Realistically I reckon the Lower Bottom (the title of our neighborhood) is one of the safest neighborhoods in Oakland. Our block is filled with people who watch out for each other, bringing one another food and chatting on porches. Everyone’s favorite neighbor is probably a man who goes by “Pee Wee” and takes it upon himself to weed everyone’s yard and tend the grass at the little park on our block. He does this all for free but whenever we would catch him tending our yard we’d make sure to give him a beer.

Corner of my room
One of the best things about my block is that it dead-ends into a vacant lot that’s filled with big metal pipes. I spent a lot of time recording the resonant properties within the pipes, and stopping by late at night to sing my little heart out. One day I was shooting video in the tunnels and was surprised to see some hipsters on a stoop nearby. Later I found a note on my car saying that I was: “Super cute” and asking to hang out. After I had finished two of my theses I finally had the time to kick it on the porch with fellow skinny-jean wearing, vegan hipsters holding requisite Pabst-forties. It’s too bad I had to leave to NM at the end of the semester, because my new hipster neighbor was himself “super cute.”

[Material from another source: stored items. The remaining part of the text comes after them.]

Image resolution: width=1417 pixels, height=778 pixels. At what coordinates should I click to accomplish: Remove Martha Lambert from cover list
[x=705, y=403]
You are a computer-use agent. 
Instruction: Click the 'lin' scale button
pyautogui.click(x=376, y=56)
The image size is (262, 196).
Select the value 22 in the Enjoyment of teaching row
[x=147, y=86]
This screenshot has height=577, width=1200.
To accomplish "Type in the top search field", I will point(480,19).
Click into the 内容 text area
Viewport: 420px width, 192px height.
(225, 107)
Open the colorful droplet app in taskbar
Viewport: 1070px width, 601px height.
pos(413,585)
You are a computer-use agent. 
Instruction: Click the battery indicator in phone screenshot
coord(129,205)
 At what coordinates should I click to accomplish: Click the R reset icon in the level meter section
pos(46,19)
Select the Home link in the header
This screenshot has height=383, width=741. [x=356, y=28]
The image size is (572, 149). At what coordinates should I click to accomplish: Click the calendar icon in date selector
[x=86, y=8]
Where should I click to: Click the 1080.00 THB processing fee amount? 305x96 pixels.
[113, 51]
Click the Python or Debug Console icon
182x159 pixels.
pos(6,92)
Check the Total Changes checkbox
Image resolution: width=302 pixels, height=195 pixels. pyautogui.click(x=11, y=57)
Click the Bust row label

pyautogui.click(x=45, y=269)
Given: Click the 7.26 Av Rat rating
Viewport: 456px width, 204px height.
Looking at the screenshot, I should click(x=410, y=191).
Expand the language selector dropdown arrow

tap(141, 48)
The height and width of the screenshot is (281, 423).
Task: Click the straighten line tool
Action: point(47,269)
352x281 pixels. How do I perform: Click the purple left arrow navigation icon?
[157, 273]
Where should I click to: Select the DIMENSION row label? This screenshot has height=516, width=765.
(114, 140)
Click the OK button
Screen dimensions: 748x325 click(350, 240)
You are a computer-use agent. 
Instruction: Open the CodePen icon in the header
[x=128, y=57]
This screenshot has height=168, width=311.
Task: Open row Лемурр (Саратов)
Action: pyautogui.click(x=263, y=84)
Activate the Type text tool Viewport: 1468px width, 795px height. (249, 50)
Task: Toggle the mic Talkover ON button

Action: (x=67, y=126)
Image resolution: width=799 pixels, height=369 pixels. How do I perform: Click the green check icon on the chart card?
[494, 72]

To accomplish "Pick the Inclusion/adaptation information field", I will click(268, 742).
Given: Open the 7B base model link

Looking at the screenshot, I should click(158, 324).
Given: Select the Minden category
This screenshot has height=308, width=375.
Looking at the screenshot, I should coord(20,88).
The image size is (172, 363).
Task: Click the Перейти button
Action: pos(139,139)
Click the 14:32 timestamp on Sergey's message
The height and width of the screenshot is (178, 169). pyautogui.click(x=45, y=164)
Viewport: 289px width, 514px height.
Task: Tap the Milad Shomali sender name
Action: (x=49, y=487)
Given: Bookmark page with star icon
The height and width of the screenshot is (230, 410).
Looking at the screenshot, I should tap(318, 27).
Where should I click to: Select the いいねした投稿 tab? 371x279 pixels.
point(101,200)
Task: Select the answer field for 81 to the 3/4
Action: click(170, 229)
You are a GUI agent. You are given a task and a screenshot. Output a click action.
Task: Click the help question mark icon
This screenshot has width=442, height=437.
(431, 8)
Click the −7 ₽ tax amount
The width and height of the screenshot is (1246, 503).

The best porch drinking experience I had was shared with my roommates. I came home to tell Vas that I would be heading home at the beginning of the summer and he poured me a third of a bottle of his fancy tequila. When Debs got back from work we broke out my shitty tequila and invited every neighbor who walked by to join us. Eventually I took everyone on a field trip to the pipes, but only Debs made it, as the others became engaged in conversation with Pee Wee. She promptly began torch singing and eventually we discovered that the others couldn’t find us and had encountered some mishaps, so perhaps the tunnels can only be seen by wizards. This point is further illustrated by the fact that one day I saw about 2 dozen people with bikes emerging from the pipes, causing me to infer that it’s a hipster-wizard portal.

My roommates half jokingly offered me free rent at the end of my time in Oakland, and we came up with a money making scheme so that I could continue to live there: A vegan ice cream cart called “Polar Bear Sex” (because it’s cool and ironic – ha ha ha). Our music would cater to our demographic and consist of vintage video game jingles done ice cream truck chime style.

At the end of my stay in the Avocado Kingdom my brother and I infused the neighborhood with our obese beats, taking pictures powered with AA batteries, and getting ice cream for dinner at liquor stores. If only Polar Bear Sex did exist – I wouldn’t have to break my veganism for the sake of irony.